======== RECORDS PROVIDED

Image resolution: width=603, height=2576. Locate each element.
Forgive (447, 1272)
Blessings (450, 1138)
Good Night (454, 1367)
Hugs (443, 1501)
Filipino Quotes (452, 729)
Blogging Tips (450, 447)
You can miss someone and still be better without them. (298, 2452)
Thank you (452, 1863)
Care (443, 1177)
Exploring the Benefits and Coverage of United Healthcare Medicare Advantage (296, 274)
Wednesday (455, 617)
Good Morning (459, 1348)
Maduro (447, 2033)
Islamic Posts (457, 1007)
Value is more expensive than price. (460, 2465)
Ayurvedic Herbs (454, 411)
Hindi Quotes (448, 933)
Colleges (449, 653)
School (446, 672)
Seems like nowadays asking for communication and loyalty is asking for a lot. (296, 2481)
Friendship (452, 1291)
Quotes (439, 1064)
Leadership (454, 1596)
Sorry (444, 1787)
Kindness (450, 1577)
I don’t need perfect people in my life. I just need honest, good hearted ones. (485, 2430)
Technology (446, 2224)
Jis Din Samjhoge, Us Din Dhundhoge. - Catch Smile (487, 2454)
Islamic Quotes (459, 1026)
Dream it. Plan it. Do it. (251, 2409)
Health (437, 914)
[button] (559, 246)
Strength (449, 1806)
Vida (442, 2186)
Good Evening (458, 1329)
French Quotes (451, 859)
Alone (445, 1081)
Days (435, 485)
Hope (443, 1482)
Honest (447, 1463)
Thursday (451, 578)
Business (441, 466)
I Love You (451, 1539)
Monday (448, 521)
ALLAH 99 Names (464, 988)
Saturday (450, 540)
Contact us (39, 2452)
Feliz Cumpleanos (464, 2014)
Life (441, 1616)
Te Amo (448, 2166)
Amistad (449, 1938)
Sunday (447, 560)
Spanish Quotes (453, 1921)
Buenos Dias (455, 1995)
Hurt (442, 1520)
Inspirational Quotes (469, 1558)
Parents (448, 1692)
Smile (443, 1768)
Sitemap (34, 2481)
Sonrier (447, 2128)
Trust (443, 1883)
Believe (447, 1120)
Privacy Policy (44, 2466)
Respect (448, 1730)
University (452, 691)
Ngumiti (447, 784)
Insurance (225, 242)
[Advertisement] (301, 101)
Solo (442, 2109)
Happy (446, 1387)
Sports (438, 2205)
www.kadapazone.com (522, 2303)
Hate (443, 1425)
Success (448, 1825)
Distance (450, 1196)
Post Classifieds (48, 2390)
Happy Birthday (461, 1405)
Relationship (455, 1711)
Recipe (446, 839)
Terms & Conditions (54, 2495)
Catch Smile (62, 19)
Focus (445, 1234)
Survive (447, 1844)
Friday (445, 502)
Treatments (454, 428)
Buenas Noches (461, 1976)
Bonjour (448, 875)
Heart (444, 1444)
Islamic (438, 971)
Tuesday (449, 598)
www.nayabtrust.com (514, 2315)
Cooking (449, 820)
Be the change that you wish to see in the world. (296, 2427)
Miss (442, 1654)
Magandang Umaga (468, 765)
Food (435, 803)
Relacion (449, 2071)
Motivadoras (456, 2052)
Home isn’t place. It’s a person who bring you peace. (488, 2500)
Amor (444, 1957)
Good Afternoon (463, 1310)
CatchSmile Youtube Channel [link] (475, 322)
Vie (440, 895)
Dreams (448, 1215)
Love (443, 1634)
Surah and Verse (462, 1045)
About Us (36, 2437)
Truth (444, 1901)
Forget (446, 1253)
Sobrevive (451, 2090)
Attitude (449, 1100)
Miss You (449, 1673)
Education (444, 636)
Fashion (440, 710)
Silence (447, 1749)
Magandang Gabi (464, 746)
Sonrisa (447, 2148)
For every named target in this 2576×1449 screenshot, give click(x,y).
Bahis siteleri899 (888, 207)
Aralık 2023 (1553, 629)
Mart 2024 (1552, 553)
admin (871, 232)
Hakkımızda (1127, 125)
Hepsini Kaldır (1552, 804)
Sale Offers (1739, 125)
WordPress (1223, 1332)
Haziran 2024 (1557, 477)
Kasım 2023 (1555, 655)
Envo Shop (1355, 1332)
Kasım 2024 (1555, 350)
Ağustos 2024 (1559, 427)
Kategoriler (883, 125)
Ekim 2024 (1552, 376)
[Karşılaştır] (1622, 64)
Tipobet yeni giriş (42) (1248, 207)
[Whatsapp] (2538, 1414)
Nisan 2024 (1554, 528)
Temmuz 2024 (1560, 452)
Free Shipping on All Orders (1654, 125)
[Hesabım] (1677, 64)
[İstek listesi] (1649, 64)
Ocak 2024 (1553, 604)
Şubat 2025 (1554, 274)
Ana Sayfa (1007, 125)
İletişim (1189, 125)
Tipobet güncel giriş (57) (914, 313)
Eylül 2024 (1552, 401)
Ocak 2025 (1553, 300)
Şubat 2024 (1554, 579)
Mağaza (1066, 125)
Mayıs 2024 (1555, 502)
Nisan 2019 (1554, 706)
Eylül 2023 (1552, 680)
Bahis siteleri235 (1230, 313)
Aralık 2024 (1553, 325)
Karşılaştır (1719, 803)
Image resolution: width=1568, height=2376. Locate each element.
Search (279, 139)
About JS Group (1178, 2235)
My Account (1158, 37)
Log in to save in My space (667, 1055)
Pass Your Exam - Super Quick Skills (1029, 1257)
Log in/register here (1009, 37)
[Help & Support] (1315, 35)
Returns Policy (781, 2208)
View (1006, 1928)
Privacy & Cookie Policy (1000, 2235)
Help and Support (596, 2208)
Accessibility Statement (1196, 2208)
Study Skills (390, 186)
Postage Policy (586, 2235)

================

Take the lines from the first line of the listing to the line containing "Thank you (452, 1863)". Please print them exactly, ends included, with nothing else.

Image resolution: width=603, height=2576. Locate each element.
Forgive (447, 1272)
Blessings (450, 1138)
Good Night (454, 1367)
Hugs (443, 1501)
Filipino Quotes (452, 729)
Blogging Tips (450, 447)
You can miss someone and still be better without them. (298, 2452)
Thank you (452, 1863)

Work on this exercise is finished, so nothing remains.